You're Gonna Make Me Lonesome When You Go (A yüzü 5. Parça)

Bu, 2 dakika 46 saniyelik şarkı, beni çok etkileyen şarkılardan biri; ilk dinlediğimde özellikle etkilenmediğimi hatırlıyorum, oysa bugünlerde hem gerçekten harika bir şarkı hem de albümün önemli bir parçası olarak düşünüyorum (yine de 'Honolulu'ya hala tam anlamıyla bayılmadım. /Ashtabula' kafiyesi - ama 'Honalula' biraz komik, durup düşününce). Bu, önceki şarkının tüm zehrinden sonra tatlı bir damak temizleyici olarak ve albümün 1. Tarafını plakta kapatmanın büyüleyici bir yolu olarak, albüm bağlamında duymaktan en çok yararlanan şarkılardan biri. Bugünlerde tüm havalı çocuklar Blood on the Tracks'i nasıl dinliyor, bilmiyorum). Şarkının pastoral sözleri ('kafiyeli ileri geri konuşan cırcır böcekleri', 'mor yonca, Kraliçe Anne'nin dantelleri') akla Yeni Sabah'ın daha tatlı pasajlarından bazılarını getiriyor; aslında, bu şarkının o albümün ikinci yarısına sıkıca yerleştirildiğini, belki de estetiğe uymasına yardımcı olmak için biraz vokal dedikodusu ile hayal etmek çok da zor değil. Aynı zamanda bir New York seans şarkısı ve bu seansların gerektirdiği samimiyeti ve seyrekliği taşırken, bu seansların da gerektirdiği pişmanlığın farklı bir tonunu sağlıyor.

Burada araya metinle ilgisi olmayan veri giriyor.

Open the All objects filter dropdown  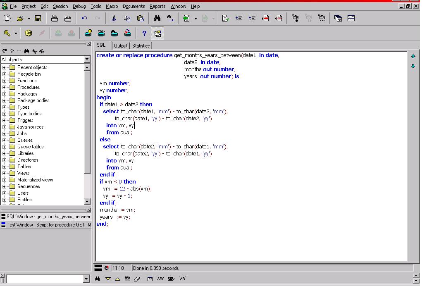click(x=87, y=60)
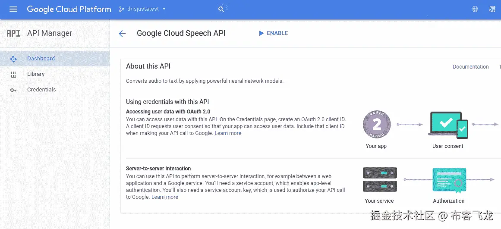The height and width of the screenshot is (229, 501).
Task: Select Library in the sidebar
Action: click(x=36, y=74)
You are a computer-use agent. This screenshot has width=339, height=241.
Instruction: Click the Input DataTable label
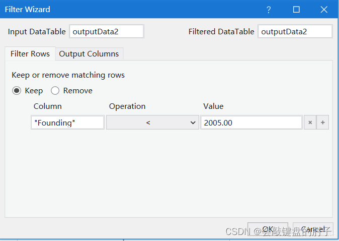click(37, 31)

Aynı zamanda, 1966'da yapsaydı akıllara durgunluk verecek olan Arthur Rimbaud ile gerçek bir karşılaştırma sunuyor, ancak bugünlerde zar zor omuz silkiyor (gerçi bunun 1975'te kayıtlar yapılırken nasıl karşılandığı hakkında çok bir şey hatırlamıyorum ama Rimbaud bunu yapmıyor). Blonde on Blonde'un o durgun günlerinde olduğu gibi aynı önbelleği taşır). İlginç olan şu ki, aklına Brüksel'deki absinthe yakıtlı çığlık atan kibritleri getirince, şarkısını söylediği ilişkiyi Verlaine ve Rimbaud'nun fırtınalı ortaklığından uzaklaştırmaya hemen özen gösteriyor: 'ama hiçbir şekilde kıyaslayamıyorum/Bütün bu sahneler bununla mesele', bu kayıp aşkın onun için gerçekten ne kadar önemli olduğunun bir başka doğrulaması. Albümde yeterince suçlama, iğneleme ve acı var ki, tüm darbeleri hafifletmek için bu kadar tatlı ve nazik bir anın olması biraz güzel.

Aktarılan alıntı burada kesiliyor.